- Text extract:
More on Blakely-ized indictments and retroactivity

Yesterday's Blakely reports from the federal district courts included noteworthy developments and rulings on Blakely-ized indictments here and Blakely's (non-)retroactivity here. In the course of trying to "close the book" on this week's developments, I noticed two more cases on these topics decided recently that only of late showed up on Westlaw.

In US v. Jamison, 2004 WL 2385003 (W.D. Wis. Oct. 21, 2004), Magistrate Judge Crocker filed a thoughtful report recommending that the court deny motions by the defendant to strike sentencing allegation from the indictment. Along the way, Judge Crocker explains that "pragmatically, unless the court stays all of its pending criminal trials, the most risk-free course of action [while the law is unsettled] is to continue the current practice of allowing sentencing allegations in the indictment and holding a bifurcated sentencing hearing."

- Dataset rows:
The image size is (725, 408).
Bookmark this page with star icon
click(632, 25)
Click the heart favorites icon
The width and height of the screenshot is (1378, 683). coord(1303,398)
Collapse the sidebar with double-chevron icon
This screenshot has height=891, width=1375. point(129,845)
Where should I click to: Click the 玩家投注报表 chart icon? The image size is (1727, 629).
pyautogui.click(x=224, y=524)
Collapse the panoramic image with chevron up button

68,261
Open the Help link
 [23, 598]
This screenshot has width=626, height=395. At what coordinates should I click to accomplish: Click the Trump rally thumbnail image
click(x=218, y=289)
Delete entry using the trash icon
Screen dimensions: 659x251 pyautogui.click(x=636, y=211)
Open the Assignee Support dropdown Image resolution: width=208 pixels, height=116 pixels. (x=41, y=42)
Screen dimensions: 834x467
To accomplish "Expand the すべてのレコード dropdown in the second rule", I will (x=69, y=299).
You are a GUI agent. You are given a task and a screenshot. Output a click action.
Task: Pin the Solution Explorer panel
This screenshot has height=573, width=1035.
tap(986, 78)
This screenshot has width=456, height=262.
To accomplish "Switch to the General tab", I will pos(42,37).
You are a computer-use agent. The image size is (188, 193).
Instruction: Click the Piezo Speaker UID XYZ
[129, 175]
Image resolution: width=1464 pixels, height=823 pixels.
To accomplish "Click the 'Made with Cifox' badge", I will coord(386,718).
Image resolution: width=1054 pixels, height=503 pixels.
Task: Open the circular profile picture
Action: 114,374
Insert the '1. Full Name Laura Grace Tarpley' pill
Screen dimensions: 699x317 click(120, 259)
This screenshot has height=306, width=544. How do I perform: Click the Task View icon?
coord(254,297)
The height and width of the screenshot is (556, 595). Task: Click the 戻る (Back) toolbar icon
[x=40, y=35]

- Required tasks:
• a. In the Blakely post, what did Magistrate Judge Crocker recommend to the court in US v. Jamison?
• b. Please carry on writing the Blakely post, starting after its last sentence.
The records can be set aside here.

- Answers by task:
• a. He recommended that the court deny the defendant's motions to strike sentencing allegation from the indictment.

• b.
In US v. Falodun, 2004 WL 2397612 (D. Minn. Oct. 25, 2004), Judge Montgomery joined the growing list of district judges to rule on the record that Blakely is not to be applied retroactively: "Even were Blakely's holding to apply to the USSG, this Court concludes that Blakely would not apply retroactively to matters on collateral review." However, as some earlier comments have flagged here, this ruling is among many that do not fully grapple with the impact of the burden of proof on the overall retroactivity analysis.